JAKARTA — Kepastian itu disampaikan Yon Arsal dalam tayangan Zona Bisnis Metro TV, Jumat (3/7/2026). Ia menjelaskan LPDP mendapat mandat mengelola dana abadi pendidikan melalui investasi. Sumber pembiayaan itu, kata dia, tidak tersentuh kebijakan efisiensi pemerintah pusat.
Efisiensi Hanya di Operasional, Bukan di Beasiswa
"Kita akan optimalkan hasil investasi karena itu amanah yang harus kita kelola bersama. Jadi kalau efisiensi kita lakukan terhadap operasional manajemen. Tapi terhadap untuk beasiswa, kita tidak melakukan efisiensi. Berdasarkan hasil investasi, seluruhnya kita berikan," ujar Yon Arsal.
Pernyataan ini sekaligus meredakan kekhawatiran calon penerima beasiswa di tengah isu pemotongan anggaran di berbagai kementerian dan lembaga. Skema pengelolaan dana abadi membuat LPDP memiliki kemandirian finansial yang tidak bergantung sepenuhnya pada APBN tahunan.
Apa Itu Dana Abadi Pendidikan?
Dana abadi pendidikan adalah dana yang disisihkan negara dan dikelola secara investasi jangka panjang. Hasil investasi inilah yang digunakan untuk membiayai program beasiswa, bukan dana pokoknya. Model ini memastikan keberlanjutan program meski ada tekanan fiskal.
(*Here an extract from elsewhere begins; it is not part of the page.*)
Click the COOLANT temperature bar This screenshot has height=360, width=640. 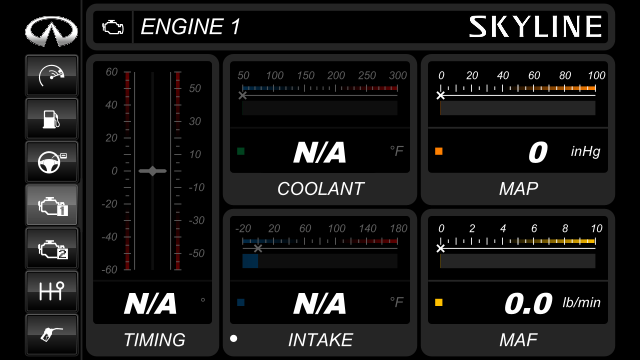click(320, 108)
LPDP selama ini menjadi salah satu penyelenggara beasiswa utama di Indonesia, mencakup jenjang magister dan doktor di dalam maupun luar negeri. Ribuan mahasiswa dari berbagai daerah, termasuk Lampung, menjadi penerima manfaat program ini setiap tahunnya.
Dampak ke Mahasiswa Lampung dan Daerah Lain
Bagi mahasiswa asal Lampung yang tengah menjalani atau akan mendaftar beasiswa LPDP, kepastian ini menjadi angin segar. Proses seleksi dan pencairan dana pendidikan dipastikan berjalan normal tanpa pemotongan akibat efisiensi anggaran pemerintah.
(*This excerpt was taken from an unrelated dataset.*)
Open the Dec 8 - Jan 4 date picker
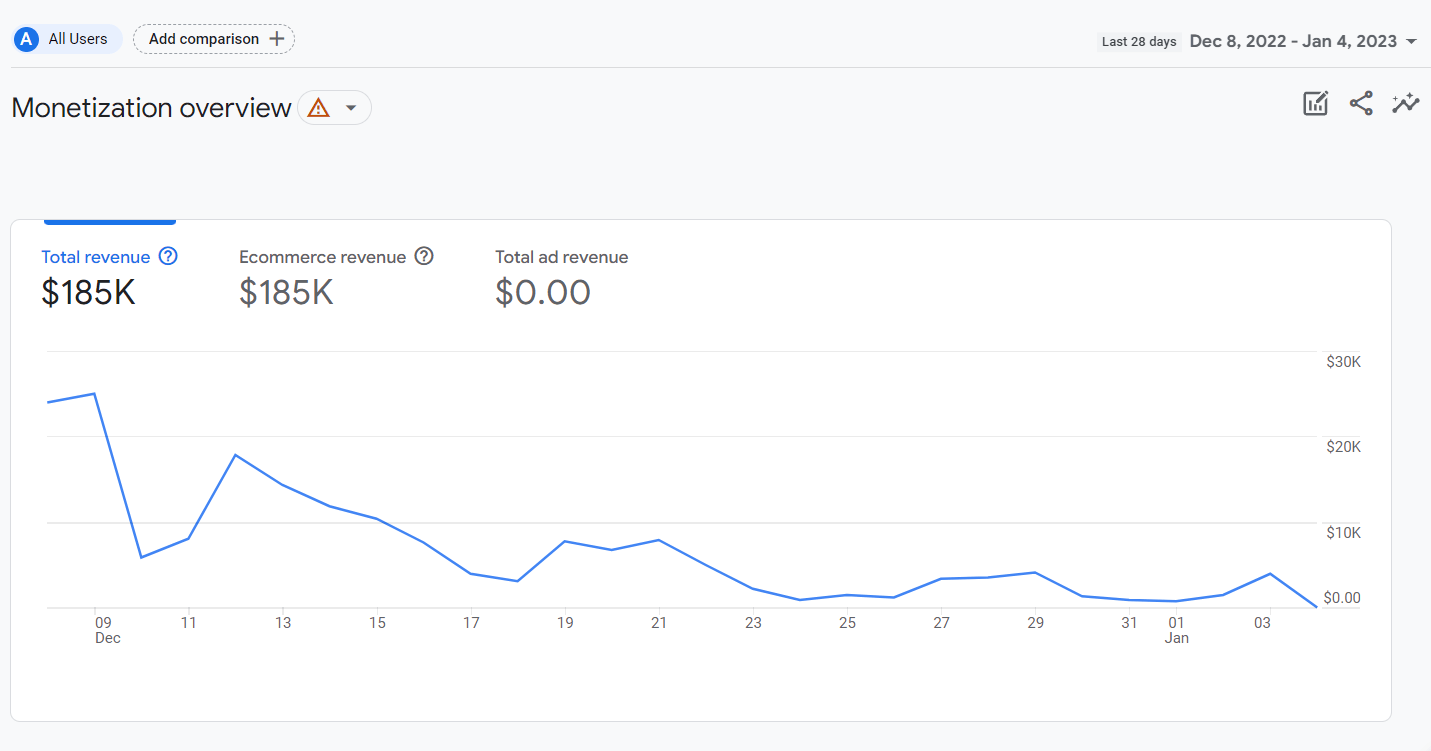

Yon Arsal menambahkan pihaknya akan terus mengoptimalkan portofolio investasi demi menjaga nilai dana abadi. "Itu amanah yang harus kita kelola bersama," tegasnya. Langkah ini juga menjadi sinyal bahwa pemerintah tetap menjadikan pendidikan sebagai prioritas di tengah kebijakan penghematan belanja negara.